- [THE PROBLEM]:
Revise the records below by changing every "Instruction:" to "Goal:". Leave everything else as it is.
** START OF DATA SECTION **
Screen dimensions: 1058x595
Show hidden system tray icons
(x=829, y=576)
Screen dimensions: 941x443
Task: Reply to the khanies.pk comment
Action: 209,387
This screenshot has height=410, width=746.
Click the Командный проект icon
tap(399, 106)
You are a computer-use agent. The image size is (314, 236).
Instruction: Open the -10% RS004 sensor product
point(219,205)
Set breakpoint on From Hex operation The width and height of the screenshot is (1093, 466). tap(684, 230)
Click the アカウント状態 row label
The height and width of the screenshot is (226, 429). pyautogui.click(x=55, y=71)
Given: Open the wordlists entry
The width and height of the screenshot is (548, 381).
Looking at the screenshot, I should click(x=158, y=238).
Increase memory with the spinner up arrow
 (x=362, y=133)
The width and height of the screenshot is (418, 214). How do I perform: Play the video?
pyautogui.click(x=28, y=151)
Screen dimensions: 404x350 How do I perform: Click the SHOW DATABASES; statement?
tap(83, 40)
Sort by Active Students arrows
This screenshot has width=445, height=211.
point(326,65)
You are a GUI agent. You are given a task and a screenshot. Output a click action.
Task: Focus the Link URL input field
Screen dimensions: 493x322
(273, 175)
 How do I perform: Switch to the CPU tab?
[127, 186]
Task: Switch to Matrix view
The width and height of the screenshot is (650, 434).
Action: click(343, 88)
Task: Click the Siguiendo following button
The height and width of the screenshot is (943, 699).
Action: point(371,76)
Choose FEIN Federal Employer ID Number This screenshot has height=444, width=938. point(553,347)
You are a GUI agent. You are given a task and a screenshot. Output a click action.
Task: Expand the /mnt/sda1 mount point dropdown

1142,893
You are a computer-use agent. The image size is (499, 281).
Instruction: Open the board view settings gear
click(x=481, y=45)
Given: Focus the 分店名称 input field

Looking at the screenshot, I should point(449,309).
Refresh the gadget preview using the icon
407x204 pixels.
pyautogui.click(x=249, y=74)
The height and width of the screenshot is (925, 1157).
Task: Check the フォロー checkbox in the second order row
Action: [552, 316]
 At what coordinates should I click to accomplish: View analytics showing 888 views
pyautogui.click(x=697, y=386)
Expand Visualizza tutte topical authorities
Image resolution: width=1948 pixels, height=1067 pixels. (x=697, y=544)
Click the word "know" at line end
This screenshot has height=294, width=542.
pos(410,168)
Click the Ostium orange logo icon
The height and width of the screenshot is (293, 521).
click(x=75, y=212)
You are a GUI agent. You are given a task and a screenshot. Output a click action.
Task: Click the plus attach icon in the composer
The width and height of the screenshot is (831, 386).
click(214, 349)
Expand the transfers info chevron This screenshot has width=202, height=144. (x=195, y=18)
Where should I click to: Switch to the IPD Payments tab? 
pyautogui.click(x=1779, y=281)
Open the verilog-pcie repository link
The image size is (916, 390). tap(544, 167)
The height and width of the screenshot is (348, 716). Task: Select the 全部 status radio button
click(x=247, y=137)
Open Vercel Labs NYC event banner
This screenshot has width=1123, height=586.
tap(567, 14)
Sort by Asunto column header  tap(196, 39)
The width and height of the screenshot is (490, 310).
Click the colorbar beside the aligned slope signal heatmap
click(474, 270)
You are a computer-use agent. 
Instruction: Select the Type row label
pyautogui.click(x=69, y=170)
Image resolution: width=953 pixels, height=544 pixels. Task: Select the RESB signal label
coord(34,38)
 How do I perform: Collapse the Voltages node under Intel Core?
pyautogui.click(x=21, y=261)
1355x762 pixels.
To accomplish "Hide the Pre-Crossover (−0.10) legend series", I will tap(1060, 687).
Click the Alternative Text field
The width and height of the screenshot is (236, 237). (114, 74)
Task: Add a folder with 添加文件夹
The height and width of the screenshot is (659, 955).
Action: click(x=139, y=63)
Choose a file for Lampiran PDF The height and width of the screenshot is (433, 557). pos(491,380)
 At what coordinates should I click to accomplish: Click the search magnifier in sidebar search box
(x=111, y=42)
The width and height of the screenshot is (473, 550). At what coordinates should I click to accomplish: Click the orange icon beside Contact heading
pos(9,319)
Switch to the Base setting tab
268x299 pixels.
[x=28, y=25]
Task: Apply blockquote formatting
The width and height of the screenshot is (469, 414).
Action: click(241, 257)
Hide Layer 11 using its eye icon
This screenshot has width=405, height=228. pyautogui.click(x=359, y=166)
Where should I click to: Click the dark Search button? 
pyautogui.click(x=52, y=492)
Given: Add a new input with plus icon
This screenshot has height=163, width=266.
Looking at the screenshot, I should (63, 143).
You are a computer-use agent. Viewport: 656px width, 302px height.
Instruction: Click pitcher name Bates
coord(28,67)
** END OF DATA SECTION **
- [ANSWER]:
Screen dimensions: 1058x595
Show hidden system tray icons
(x=829, y=576)
Screen dimensions: 941x443
Task: Reply to the khanies.pk comment
Action: 209,387
This screenshot has height=410, width=746.
Click the Командный проект icon
tap(399, 106)
You are a computer-use agent. The image size is (314, 236).
Goal: Open the -10% RS004 sensor product
point(219,205)
Set breakpoint on From Hex operation The width and height of the screenshot is (1093, 466). tap(684, 230)
Click the アカウント状態 row label
The height and width of the screenshot is (226, 429). pyautogui.click(x=55, y=71)
Given: Open the wordlists entry
The width and height of the screenshot is (548, 381).
Looking at the screenshot, I should click(x=158, y=238).
Increase memory with the spinner up arrow
 (x=362, y=133)
The width and height of the screenshot is (418, 214). How do I perform: Play the video?
pyautogui.click(x=28, y=151)
Screen dimensions: 404x350 How do I perform: Click the SHOW DATABASES; statement?
tap(83, 40)
Sort by Active Students arrows
This screenshot has width=445, height=211.
point(326,65)
You are a GUI agent. You are given a task and a screenshot. Output a click action.
Task: Focus the Link URL input field
Screen dimensions: 493x322
(273, 175)
 How do I perform: Switch to the CPU tab?
[127, 186]
Task: Switch to Matrix view
The width and height of the screenshot is (650, 434).
Action: click(343, 88)
Task: Click the Siguiendo following button
The height and width of the screenshot is (943, 699).
Action: point(371,76)
Choose FEIN Federal Employer ID Number This screenshot has height=444, width=938. point(553,347)
You are a GUI agent. You are given a task and a screenshot. Output a click action.
Task: Expand the /mnt/sda1 mount point dropdown

1142,893
You are a computer-use agent. The image size is (499, 281).
Goal: Open the board view settings gear
click(x=481, y=45)
Given: Focus the 分店名称 input field

Looking at the screenshot, I should point(449,309).
Refresh the gadget preview using the icon
407x204 pixels.
pyautogui.click(x=249, y=74)
The height and width of the screenshot is (925, 1157).
Task: Check the フォロー checkbox in the second order row
Action: [552, 316]
 At what coordinates should I click to accomplish: View analytics showing 888 views
pyautogui.click(x=697, y=386)
Expand Visualizza tutte topical authorities
Image resolution: width=1948 pixels, height=1067 pixels. (x=697, y=544)
Click the word "know" at line end
This screenshot has height=294, width=542.
pos(410,168)
Click the Ostium orange logo icon
The height and width of the screenshot is (293, 521).
click(x=75, y=212)
You are a GUI agent. You are given a task and a screenshot. Output a click action.
Task: Click the plus attach icon in the composer
The width and height of the screenshot is (831, 386).
click(214, 349)
Expand the transfers info chevron This screenshot has width=202, height=144. (x=195, y=18)
Where should I click to: Switch to the IPD Payments tab? 
pyautogui.click(x=1779, y=281)
Open the verilog-pcie repository link
The image size is (916, 390). tap(544, 167)
The height and width of the screenshot is (348, 716). Task: Select the 全部 status radio button
click(x=247, y=137)
Open Vercel Labs NYC event banner
This screenshot has width=1123, height=586.
tap(567, 14)
Sort by Asunto column header  tap(196, 39)
The width and height of the screenshot is (490, 310).
Click the colorbar beside the aligned slope signal heatmap
click(474, 270)
You are a computer-use agent. 
Goal: Select the Type row label
pyautogui.click(x=69, y=170)
Image resolution: width=953 pixels, height=544 pixels. Task: Select the RESB signal label
coord(34,38)
 How do I perform: Collapse the Voltages node under Intel Core?
pyautogui.click(x=21, y=261)
1355x762 pixels.
To accomplish "Hide the Pre-Crossover (−0.10) legend series", I will tap(1060, 687).
Click the Alternative Text field
The width and height of the screenshot is (236, 237). (114, 74)
Task: Add a folder with 添加文件夹
The height and width of the screenshot is (659, 955).
Action: click(x=139, y=63)
Choose a file for Lampiran PDF The height and width of the screenshot is (433, 557). pos(491,380)
 At what coordinates should I click to accomplish: Click the search magnifier in sidebar search box
(x=111, y=42)
The width and height of the screenshot is (473, 550). At what coordinates should I click to accomplish: Click the orange icon beside Contact heading
pos(9,319)
Switch to the Base setting tab
268x299 pixels.
[x=28, y=25]
Task: Apply blockquote formatting
The width and height of the screenshot is (469, 414).
Action: click(241, 257)
Hide Layer 11 using its eye icon
This screenshot has width=405, height=228. pyautogui.click(x=359, y=166)
Where should I click to: Click the dark Search button? 
pyautogui.click(x=52, y=492)
Given: Add a new input with plus icon
This screenshot has height=163, width=266.
Looking at the screenshot, I should (63, 143).
You are a computer-use agent. Viewport: 656px width, 302px height.
Goal: Click pitcher name Bates
coord(28,67)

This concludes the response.